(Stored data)
= Beginning of Section =

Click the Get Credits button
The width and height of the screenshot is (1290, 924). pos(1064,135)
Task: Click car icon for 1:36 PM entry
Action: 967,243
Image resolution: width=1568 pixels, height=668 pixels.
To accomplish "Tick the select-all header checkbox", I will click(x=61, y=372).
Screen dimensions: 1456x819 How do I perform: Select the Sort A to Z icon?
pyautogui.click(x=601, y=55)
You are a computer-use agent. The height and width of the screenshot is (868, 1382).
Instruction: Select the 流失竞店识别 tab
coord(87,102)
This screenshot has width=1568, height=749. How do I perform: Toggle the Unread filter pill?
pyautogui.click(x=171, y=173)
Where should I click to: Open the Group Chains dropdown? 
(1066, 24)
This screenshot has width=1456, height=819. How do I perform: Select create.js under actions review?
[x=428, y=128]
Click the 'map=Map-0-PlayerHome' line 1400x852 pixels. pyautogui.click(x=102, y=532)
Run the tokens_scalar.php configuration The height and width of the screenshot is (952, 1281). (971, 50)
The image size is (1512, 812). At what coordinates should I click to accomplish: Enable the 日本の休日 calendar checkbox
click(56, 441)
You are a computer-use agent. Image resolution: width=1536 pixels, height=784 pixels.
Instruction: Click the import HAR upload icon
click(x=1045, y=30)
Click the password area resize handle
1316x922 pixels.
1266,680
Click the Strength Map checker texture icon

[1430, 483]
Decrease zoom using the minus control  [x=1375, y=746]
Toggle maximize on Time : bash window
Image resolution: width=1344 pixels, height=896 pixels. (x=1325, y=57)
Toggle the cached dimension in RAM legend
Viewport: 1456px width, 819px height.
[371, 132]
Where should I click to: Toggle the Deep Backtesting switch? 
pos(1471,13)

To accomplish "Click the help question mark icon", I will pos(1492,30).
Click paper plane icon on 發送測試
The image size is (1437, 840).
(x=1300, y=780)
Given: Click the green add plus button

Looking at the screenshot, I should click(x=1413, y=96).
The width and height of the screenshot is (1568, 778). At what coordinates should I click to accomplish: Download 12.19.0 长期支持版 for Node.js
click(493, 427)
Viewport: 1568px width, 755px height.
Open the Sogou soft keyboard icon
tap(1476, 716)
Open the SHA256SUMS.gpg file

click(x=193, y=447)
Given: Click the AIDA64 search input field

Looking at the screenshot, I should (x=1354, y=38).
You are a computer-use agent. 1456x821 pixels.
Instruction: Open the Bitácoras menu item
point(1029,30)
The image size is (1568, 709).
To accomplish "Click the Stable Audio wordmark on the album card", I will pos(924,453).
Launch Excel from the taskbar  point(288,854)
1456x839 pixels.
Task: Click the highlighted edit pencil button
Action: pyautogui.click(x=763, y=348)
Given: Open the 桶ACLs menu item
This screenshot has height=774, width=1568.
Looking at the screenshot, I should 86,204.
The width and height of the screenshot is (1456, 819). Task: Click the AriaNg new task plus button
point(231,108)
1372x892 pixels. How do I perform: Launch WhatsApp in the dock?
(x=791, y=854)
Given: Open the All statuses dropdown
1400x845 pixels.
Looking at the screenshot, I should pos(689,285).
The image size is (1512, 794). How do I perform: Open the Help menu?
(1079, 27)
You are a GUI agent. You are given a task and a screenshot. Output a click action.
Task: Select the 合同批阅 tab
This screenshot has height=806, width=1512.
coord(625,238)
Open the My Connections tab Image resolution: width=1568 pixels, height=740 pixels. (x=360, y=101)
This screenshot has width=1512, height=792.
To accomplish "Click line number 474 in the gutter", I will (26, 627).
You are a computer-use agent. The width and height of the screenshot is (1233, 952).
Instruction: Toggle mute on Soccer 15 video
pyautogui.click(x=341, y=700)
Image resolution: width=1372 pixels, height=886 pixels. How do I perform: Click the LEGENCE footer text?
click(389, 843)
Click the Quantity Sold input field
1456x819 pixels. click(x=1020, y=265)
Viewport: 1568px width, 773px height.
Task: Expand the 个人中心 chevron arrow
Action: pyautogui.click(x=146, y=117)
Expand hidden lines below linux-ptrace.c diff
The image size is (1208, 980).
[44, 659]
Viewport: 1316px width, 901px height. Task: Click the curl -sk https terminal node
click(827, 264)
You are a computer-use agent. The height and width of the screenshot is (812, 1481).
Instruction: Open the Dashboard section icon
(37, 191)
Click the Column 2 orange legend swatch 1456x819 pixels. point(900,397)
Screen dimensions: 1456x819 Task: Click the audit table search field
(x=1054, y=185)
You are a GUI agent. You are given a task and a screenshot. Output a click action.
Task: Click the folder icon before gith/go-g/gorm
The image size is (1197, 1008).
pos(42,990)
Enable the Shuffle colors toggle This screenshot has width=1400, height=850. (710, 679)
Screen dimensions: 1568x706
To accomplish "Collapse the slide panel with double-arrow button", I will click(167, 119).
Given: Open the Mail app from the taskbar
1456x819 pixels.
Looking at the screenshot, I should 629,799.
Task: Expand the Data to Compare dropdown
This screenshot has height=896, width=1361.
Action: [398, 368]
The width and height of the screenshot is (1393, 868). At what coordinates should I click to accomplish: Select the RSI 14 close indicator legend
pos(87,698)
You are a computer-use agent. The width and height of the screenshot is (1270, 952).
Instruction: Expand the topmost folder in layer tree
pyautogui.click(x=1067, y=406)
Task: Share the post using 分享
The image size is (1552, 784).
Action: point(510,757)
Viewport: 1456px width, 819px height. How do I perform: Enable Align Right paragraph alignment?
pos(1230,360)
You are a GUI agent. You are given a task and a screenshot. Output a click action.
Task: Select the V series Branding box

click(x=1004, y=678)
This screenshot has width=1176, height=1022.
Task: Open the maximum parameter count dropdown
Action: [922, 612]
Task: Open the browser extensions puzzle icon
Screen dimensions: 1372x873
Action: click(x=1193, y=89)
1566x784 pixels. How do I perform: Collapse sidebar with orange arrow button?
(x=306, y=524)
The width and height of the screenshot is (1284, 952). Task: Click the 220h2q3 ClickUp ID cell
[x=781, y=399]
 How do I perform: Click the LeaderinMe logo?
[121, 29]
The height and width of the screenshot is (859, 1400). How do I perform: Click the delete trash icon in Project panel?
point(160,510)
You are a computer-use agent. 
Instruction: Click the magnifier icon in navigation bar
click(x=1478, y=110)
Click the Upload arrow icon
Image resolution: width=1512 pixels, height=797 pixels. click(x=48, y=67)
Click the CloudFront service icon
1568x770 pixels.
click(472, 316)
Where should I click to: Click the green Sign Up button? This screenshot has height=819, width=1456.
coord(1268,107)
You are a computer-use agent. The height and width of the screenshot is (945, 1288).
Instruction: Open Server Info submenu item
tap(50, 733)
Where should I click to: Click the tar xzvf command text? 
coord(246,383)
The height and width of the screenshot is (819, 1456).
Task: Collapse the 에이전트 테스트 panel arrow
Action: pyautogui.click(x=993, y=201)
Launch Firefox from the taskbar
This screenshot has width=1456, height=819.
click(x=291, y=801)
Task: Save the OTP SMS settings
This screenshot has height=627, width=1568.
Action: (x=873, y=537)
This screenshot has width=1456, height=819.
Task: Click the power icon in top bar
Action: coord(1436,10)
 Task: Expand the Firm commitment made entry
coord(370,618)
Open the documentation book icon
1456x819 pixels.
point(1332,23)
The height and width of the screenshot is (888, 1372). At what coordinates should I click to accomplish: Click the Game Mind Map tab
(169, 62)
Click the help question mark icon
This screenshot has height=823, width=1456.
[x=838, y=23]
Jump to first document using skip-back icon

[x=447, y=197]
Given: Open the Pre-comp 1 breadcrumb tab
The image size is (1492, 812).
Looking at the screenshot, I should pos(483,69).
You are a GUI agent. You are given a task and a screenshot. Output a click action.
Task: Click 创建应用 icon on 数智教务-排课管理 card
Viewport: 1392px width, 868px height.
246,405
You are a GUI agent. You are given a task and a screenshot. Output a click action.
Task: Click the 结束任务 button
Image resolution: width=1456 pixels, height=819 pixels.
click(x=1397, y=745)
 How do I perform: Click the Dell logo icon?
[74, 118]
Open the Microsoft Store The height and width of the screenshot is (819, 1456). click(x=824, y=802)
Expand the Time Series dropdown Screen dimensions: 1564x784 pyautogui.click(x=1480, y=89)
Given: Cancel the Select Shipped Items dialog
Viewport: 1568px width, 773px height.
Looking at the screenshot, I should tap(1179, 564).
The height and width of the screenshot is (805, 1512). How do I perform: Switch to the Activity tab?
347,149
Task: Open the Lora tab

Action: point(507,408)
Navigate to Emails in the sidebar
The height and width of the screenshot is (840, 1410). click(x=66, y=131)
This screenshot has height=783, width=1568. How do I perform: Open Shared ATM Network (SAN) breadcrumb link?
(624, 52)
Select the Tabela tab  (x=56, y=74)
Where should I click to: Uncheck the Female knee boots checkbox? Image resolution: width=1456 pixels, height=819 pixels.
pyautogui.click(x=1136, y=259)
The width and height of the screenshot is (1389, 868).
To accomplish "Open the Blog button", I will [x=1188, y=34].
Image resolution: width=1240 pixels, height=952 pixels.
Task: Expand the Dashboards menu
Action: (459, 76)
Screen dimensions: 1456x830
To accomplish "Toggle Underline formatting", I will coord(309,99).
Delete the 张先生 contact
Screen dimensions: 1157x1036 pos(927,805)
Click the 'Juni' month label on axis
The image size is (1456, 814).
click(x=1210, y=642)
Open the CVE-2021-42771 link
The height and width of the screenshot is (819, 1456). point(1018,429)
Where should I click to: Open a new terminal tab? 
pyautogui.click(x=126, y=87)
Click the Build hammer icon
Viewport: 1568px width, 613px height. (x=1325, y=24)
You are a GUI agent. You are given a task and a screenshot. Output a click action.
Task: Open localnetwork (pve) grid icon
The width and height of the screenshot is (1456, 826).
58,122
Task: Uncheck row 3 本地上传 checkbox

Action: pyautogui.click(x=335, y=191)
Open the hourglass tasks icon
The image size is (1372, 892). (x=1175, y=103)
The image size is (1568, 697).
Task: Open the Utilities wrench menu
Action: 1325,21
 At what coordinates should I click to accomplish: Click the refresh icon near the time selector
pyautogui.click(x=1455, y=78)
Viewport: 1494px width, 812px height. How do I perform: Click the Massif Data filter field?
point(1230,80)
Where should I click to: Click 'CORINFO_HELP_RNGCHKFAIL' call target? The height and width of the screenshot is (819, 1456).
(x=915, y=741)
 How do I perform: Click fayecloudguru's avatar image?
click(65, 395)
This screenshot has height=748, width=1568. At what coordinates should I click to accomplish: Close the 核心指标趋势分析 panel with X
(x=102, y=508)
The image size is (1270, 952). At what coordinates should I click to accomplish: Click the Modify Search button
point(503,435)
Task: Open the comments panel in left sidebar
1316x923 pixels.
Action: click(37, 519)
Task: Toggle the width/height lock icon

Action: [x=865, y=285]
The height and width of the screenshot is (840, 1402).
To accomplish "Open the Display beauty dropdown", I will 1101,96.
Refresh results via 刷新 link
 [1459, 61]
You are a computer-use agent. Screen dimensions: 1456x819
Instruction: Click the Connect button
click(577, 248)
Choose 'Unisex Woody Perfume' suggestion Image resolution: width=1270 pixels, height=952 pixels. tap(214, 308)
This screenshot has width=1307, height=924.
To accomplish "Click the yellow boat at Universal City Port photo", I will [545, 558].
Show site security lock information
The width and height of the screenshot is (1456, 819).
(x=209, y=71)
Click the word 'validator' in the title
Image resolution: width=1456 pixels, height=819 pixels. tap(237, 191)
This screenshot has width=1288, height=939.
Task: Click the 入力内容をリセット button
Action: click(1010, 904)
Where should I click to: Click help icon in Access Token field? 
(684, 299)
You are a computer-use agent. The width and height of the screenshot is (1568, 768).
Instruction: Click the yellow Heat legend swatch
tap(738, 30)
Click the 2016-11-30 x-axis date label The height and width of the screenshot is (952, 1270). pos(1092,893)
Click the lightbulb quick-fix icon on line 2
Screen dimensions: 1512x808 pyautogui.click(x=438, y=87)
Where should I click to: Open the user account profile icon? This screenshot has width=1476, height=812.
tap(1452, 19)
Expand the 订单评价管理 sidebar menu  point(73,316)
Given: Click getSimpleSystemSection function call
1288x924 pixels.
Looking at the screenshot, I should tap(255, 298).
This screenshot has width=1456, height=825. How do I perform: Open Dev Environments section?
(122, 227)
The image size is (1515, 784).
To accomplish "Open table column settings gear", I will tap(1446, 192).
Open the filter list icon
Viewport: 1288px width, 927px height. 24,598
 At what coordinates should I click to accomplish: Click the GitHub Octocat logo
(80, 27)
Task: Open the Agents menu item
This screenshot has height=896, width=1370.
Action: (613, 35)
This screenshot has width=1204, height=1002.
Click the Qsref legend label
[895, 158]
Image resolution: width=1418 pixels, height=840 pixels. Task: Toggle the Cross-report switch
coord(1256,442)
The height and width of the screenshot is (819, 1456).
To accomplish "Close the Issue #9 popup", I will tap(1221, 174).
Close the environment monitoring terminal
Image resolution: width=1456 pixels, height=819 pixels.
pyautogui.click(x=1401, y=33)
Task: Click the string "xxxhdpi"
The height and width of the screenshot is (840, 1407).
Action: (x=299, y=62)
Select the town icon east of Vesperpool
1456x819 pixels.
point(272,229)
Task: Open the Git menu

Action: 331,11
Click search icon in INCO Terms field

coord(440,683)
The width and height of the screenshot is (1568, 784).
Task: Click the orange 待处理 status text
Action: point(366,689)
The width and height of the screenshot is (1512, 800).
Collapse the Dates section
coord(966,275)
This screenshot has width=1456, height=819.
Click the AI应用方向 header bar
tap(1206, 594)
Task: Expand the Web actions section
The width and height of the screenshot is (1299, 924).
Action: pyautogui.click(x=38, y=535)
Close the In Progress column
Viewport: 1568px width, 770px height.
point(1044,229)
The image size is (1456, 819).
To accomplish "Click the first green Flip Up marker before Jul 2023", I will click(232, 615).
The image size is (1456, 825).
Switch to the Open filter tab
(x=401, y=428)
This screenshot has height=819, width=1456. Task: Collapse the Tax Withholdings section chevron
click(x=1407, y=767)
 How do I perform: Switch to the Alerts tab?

= End of Section =

Problem statement => Copy out each line of the data that holds the string "settings".

Exercise solution =>
Task: Save the OTP SMS settings
To accomplish "Open table column settings gear", I will tap(1446, 192).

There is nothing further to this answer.